- Extrait choisi
Un paysage d'une beauté sauvage, un endroit plein de mystère, de magie,

Un paysage d'une beauté sauvage, un endroit plein de mystère, de magie, exotique, à la fois lointain et familier, voilà ce que cherchait l'écrivain irlandais Bram Stoker en 1897, quand il prit la plume pour écrire Dracula, le comte vampire (lire LT du 27 mai 1999). Son périple romancé – basé sur des éléments historiques dénichés dans les traités de l'époque – reproduit à s'y méprendre l'ambiance de la Transylvanie. A première vue, il n'y a pas de différence entre les vallées que surplombent les Carpates au sud-est de la Transylvanie et les vallées des Alpes suisses.

Mais la Roumanie de l'après-Ceausescu n'est pas la Confédération helvétique. Et, à la place des chalets et des coquettes villas qui émaillent les collines suisses, les vallées roumaines n'offrent au regard que des habitations paysannes de fortune et des routes défoncées. Sauf dans le village de Bran, où se dresse sur une haute colline le fameux château de Dracula: ici, un Suisse ne se sentirait pas dépaysé.

- Votre objectif
Prolongez le texte sur la Transylvanie et le village de Bran à partir de sa dernière phrase.

- Lignes enregistrées
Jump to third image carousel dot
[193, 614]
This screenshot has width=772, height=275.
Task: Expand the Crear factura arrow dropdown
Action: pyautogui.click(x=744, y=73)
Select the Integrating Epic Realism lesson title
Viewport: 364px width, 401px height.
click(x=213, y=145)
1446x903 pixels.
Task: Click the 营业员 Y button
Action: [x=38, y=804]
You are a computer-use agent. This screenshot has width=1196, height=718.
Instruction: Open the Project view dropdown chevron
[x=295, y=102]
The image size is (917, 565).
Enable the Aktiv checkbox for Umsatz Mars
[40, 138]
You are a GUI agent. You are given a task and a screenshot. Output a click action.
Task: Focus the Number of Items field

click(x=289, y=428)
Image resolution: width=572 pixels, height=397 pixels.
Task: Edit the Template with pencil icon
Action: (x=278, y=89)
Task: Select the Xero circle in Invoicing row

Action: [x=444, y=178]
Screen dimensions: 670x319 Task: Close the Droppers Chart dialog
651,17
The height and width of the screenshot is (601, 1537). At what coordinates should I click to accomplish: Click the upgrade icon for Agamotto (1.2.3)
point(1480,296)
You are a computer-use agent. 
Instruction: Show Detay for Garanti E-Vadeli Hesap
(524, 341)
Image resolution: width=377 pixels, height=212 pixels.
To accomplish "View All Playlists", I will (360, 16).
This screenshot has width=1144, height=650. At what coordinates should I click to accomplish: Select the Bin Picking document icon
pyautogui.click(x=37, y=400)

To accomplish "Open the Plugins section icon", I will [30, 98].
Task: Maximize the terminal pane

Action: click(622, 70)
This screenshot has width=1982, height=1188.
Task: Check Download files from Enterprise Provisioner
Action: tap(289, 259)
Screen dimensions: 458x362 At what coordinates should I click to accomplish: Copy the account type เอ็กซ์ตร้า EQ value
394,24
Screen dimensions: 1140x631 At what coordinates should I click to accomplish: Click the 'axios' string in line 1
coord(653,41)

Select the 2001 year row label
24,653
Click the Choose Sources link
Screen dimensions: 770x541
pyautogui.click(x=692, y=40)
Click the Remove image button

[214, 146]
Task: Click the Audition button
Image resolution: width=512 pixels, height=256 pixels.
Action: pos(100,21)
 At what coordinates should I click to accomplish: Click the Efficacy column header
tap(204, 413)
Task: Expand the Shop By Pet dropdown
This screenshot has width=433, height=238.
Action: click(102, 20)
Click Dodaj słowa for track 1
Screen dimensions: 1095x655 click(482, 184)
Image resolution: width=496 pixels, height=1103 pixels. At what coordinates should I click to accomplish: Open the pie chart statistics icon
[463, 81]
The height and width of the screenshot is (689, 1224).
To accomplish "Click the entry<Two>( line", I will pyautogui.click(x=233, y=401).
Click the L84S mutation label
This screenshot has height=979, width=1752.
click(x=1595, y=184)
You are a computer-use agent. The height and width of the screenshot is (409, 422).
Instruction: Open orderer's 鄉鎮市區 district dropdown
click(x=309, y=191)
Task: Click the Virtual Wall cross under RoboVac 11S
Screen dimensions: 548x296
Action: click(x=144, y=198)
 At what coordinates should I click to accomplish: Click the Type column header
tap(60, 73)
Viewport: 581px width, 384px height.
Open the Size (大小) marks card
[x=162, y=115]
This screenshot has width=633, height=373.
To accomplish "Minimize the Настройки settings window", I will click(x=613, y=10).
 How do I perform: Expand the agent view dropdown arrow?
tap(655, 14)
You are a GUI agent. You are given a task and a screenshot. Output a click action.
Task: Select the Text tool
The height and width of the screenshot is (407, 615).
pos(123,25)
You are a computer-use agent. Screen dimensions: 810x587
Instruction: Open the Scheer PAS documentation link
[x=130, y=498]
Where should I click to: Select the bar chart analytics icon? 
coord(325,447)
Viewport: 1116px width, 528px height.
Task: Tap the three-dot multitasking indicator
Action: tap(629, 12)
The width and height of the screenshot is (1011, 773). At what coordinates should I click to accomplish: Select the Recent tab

- Le résultat
Région privilégiée durant l'époque communiste, puisqu'elle a échappé au programme de collectivisation instauré par le dictateur, le village de Bran s'est développé à un rythme plus rapide que ses voisins. Les bergers y faisaient fortune dans un pays ruiné par l'économie centralisée. Aujourd'hui, c'est le tourisme rural qui prend la relève. Le château de Bran, avec les fantasmes entretenus au sujet de son sanguinaire locataire du XVe siècle, le comte Dracula, attire quelque 50 000 touristes par an venus de tous horizons. Américains, Européens, Asiatiques, tout le monde est là.

Tout le monde, sauf Dracula. «Ce n'est qu'une légende, explique Bianca Reit, une guide du château. Vlad l'Empaleur, l'ancêtre supposé de Dracula, aurait passé quelques nuits dans ce château et l'histoire s'arrête là. Mais je ne peux dire la vérité aux touristes qu'à la fin de la visite, sinon leur déception les chasserait tout de suite du château. J'ai vu des Américains pleurer pendant des heures parce qu'ils avaient raté le rendez-vous tant rêvé avec le vampire!» Et une habitante du village évoque l'histoire de cette Chinoise prise de panique parce qu'elle avait perdu son collier d'ail juste avant d'entrer dans le château maudit.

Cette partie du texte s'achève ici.